Data excerpted from a collection
......

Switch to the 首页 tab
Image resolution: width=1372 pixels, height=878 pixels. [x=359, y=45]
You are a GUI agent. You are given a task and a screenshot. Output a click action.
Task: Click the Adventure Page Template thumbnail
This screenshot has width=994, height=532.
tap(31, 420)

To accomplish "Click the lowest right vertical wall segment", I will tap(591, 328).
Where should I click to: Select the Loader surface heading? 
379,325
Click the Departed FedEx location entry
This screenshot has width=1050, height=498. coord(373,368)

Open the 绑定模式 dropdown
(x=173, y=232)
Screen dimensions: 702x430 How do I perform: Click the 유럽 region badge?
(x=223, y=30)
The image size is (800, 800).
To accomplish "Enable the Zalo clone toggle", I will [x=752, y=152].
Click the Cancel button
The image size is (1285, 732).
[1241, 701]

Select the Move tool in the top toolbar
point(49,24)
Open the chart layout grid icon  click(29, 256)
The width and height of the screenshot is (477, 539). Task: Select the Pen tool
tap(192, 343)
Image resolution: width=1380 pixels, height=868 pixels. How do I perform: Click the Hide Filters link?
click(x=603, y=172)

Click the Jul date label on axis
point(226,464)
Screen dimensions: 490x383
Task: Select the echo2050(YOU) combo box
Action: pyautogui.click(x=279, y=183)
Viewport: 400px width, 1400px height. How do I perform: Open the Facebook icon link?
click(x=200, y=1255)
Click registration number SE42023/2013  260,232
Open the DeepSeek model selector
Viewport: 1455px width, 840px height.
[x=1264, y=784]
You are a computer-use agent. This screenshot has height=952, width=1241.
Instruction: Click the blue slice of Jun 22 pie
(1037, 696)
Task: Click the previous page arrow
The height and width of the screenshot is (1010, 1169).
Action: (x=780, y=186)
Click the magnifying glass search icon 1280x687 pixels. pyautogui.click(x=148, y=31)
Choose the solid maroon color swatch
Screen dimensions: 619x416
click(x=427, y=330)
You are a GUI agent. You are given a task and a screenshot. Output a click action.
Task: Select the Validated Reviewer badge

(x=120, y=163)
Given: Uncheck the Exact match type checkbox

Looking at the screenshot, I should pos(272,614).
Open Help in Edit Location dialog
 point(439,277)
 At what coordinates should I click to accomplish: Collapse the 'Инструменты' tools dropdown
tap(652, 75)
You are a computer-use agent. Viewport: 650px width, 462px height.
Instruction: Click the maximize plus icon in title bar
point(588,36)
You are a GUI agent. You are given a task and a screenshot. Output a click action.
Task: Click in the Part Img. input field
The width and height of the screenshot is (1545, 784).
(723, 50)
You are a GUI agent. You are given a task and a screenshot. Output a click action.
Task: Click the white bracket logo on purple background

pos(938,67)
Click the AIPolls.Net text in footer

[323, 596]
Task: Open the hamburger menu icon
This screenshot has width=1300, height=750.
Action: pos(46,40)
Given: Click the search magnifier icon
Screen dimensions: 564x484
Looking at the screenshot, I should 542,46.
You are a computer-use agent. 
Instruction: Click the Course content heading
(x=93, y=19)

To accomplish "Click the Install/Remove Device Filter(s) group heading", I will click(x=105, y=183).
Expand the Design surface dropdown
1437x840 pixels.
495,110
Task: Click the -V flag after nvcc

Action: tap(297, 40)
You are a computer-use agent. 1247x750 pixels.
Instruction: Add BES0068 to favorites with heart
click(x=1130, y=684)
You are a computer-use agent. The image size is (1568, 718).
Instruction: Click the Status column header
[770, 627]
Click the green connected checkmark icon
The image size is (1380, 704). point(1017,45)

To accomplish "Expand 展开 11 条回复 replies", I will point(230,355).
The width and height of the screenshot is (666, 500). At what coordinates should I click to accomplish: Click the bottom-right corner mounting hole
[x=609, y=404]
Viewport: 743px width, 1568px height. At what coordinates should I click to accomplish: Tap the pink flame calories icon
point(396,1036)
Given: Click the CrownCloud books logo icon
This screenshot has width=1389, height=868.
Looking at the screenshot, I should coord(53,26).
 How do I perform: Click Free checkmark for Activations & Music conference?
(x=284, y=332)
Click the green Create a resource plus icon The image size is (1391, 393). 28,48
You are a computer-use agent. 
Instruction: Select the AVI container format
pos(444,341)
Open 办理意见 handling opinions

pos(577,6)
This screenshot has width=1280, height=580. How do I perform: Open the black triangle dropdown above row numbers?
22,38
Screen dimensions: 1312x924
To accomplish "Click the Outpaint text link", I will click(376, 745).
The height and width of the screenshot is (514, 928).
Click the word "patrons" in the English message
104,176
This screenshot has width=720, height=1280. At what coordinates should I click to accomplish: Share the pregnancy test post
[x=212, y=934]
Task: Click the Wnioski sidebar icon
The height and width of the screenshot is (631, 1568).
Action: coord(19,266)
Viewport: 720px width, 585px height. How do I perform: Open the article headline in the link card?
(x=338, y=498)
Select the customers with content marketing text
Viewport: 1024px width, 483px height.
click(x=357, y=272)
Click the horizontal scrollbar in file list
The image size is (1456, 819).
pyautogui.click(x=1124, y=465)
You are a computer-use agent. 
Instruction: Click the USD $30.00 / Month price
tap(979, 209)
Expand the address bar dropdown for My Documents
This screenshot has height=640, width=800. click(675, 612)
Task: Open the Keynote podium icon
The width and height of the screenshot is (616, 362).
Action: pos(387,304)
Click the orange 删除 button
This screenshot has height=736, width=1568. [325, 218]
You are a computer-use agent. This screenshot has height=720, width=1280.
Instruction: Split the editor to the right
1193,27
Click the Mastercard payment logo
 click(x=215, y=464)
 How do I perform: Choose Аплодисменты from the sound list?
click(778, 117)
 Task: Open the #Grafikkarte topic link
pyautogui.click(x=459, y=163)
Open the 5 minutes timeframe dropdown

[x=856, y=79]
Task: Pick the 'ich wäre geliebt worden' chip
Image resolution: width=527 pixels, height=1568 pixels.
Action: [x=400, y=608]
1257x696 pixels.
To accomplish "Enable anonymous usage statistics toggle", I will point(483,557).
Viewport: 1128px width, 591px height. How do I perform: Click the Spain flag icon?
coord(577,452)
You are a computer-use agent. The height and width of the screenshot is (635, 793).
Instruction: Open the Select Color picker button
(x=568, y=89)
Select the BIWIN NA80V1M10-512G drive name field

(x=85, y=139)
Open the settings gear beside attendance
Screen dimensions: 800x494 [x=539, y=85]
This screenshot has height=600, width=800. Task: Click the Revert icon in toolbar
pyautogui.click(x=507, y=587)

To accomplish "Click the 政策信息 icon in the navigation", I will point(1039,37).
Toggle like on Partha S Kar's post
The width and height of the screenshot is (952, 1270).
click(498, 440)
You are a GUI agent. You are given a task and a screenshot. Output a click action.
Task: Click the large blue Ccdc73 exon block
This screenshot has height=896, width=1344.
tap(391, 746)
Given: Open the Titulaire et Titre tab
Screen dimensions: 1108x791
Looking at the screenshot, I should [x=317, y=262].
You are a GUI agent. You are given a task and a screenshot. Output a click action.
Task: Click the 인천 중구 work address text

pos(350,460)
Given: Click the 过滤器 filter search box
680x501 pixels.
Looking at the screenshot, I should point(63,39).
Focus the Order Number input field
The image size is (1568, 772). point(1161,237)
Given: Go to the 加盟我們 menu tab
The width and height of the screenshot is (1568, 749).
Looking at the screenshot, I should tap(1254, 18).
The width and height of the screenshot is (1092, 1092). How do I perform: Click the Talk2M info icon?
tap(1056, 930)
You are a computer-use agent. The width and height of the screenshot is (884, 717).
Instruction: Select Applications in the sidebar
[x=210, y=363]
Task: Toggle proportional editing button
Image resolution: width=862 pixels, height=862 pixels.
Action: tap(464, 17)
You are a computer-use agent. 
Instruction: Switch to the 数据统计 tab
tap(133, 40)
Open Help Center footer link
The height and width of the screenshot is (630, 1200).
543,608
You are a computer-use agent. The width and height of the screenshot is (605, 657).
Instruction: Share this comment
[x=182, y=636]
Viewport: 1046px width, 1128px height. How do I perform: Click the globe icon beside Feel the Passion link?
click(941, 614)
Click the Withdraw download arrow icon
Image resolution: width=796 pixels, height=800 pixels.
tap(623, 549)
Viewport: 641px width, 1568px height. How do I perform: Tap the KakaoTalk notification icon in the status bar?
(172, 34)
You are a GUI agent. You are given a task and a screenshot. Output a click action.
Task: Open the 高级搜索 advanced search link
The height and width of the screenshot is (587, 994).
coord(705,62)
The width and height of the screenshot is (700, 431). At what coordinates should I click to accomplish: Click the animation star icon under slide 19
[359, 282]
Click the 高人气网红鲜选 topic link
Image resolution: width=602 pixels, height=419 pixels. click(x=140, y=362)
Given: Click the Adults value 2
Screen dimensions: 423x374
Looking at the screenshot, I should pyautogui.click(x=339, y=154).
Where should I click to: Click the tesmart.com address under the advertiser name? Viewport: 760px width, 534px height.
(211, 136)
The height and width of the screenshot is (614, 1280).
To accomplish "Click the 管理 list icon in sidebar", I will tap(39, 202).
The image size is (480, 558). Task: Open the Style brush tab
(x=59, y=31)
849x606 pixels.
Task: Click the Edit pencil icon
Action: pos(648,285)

......

Set problem
Switch "Spain" to "Italy" in everything from the line containing "1257x696 pixels." down to the line containing "(x=85, y=139)" in the data above. Give back only those lines, with nothing else changed.

Solution for this task
1257x696 pixels.
To accomplish "Enable anonymous usage statistics toggle", I will point(483,557).
Viewport: 1128px width, 591px height. How do I perform: Click the Italy flag icon?
coord(577,452)
You are a computer-use agent. The height and width of the screenshot is (635, 793).
Instruction: Open the Select Color picker button
(x=568, y=89)
Select the BIWIN NA80V1M10-512G drive name field

(x=85, y=139)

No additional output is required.